What you are asked to do: In the records below, find the line containing "1568x777 pixels. At" and retype it and every line after it exactly, adding nothing.

Given entries:
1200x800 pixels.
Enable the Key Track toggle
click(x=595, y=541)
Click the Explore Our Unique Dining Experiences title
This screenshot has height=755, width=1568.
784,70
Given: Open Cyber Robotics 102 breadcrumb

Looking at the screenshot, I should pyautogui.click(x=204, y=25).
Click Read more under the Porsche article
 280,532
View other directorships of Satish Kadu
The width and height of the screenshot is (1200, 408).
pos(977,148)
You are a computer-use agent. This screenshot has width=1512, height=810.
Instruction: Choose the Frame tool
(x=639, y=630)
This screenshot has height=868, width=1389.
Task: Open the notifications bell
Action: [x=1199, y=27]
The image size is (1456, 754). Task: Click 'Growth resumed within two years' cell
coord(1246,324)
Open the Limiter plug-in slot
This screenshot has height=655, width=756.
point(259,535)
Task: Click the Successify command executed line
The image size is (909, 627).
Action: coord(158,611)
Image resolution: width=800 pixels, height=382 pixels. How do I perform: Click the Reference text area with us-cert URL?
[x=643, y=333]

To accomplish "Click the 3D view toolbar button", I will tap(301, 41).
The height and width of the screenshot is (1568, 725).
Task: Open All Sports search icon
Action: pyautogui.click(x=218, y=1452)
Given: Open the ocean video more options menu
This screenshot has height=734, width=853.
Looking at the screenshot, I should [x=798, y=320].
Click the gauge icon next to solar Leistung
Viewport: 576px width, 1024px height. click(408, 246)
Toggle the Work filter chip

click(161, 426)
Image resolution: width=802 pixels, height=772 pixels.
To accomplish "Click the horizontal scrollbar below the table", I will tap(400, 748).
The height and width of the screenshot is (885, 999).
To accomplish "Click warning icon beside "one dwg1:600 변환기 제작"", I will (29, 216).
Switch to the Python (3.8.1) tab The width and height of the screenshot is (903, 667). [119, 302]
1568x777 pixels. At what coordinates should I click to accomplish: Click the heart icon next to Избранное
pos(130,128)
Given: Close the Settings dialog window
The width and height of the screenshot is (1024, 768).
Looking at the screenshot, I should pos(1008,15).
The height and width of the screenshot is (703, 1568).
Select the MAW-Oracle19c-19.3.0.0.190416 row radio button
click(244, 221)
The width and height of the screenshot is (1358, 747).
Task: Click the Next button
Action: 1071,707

Reply to the task:
1568x777 pixels. At what coordinates should I click to accomplish: Click the heart icon next to Избранное
pos(130,128)
Given: Close the Settings dialog window
The width and height of the screenshot is (1024, 768).
Looking at the screenshot, I should pos(1008,15).
The height and width of the screenshot is (703, 1568).
Select the MAW-Oracle19c-19.3.0.0.190416 row radio button
click(244, 221)
The width and height of the screenshot is (1358, 747).
Task: Click the Next button
Action: 1071,707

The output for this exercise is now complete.